Bagel Tiridi
Another local recipe is Simit Tiridi, this recipe from Kastamonu region is made from sesame-free Kastamonu bagel. Bagel is thinner and more crunchy than regular bagels, and the bagel you buy needs to go stale in order to make the bagel tirid.

This recipe, like the potato trotter recipe, belongs to the master Mustafa Özgem, because I have never tasted bagel tiride before, it seemed quite different to me. In fact, it tastes like the same ravioli in many ways :)
There will be a continuation of my local recipes, I plan to publish the Banduma recipe with Kastamonu photos. Love…
Materials:
- 2 sesame-free Kastamonu bagels
- 1 liter of broth
- 300 g yoghurt
- 3 cloves of garlic
- 250 gr mince
- 100 g butter
- 1 meal spoon tomato paste
How to Make Bagel Tiridi Recipe?
- Thinly slice the stale bagels. Crush the garlic and mix it with the yogurt.
- Take the butter in the pan, add the tomato paste and fry it 1-2 times, add the minced meat to the tomato paste and continue frying. When the minced meat is cooked, remove the pan from the stove.
- Boil the meat well, throw the sliced stale bagels into the boiling broth, strain the softened bagels with the help of a colander and transfer them to the serving plate.
- Serve the bagels by drizzling the garlic yoghurt first, and then the roasted ground beef.
our trid is famous, I recommend everyone to eat it, it's a perfect taste, it's a great taste
HELLO, I'M FROM KASTAMONIAN I LOVE TIRIDE… but we make dough from phyllo… but we make thin dough, we knead on the sheet, each phyllo is wrapped thinly.
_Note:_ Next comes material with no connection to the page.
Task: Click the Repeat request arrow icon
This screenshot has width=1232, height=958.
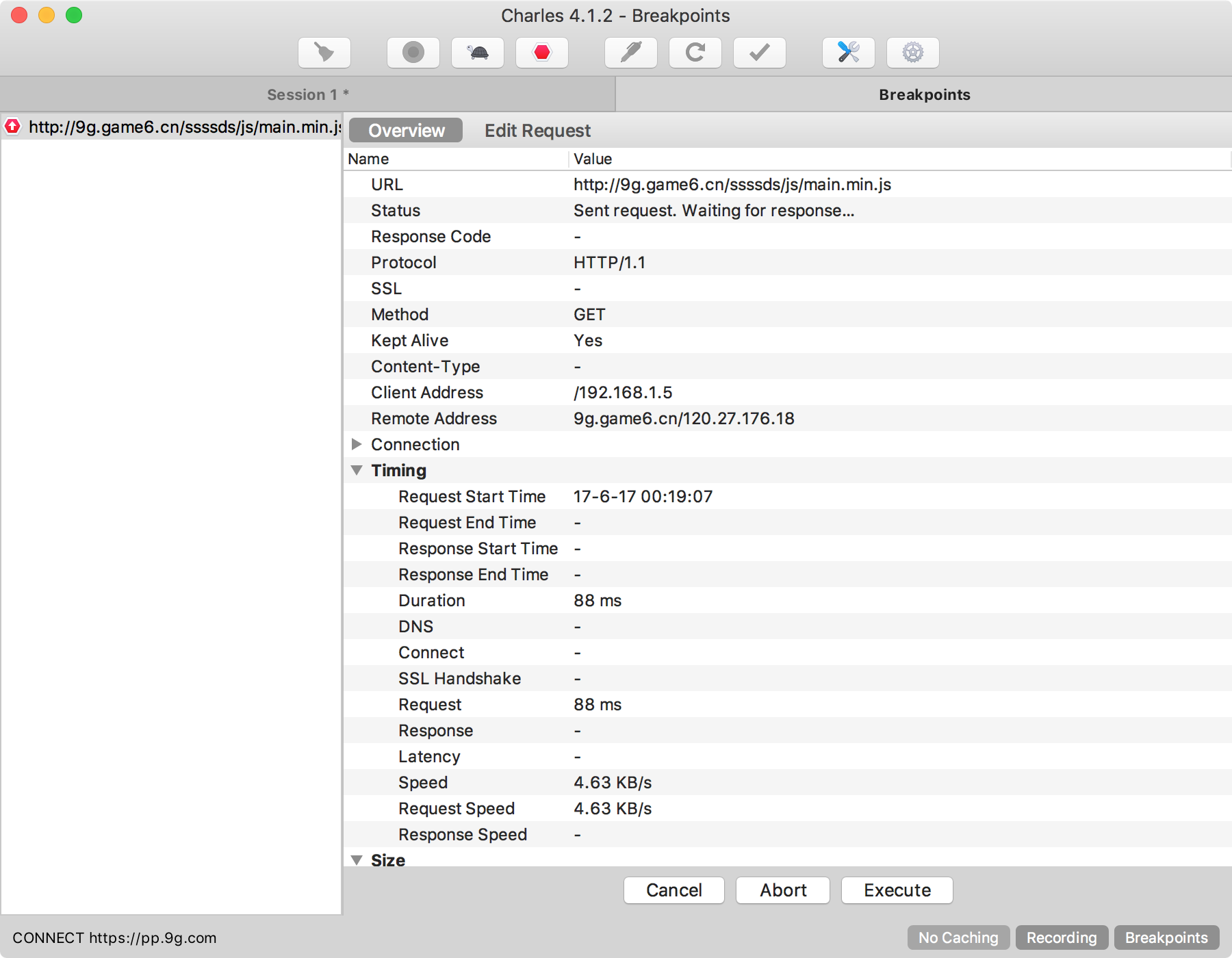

It is cut in 5 cm size, put upright on the plate, then it is served with broth, if you can't get it, you can moisten the dough.
I think you should try it, it's very nice
Of course, normal is only for Kastamonu bagels.
Can it be made with a regular bagel?
I love the recipe. Since I live in Izmir, it seems hard to find the Kastamonu bagel :(
It's not just a bagel, it's on a bagel base. It can also be from hard baked goods, but it will be stale bread, but it will be unleavened, known as sheep bread... The broth should be poured hot on it.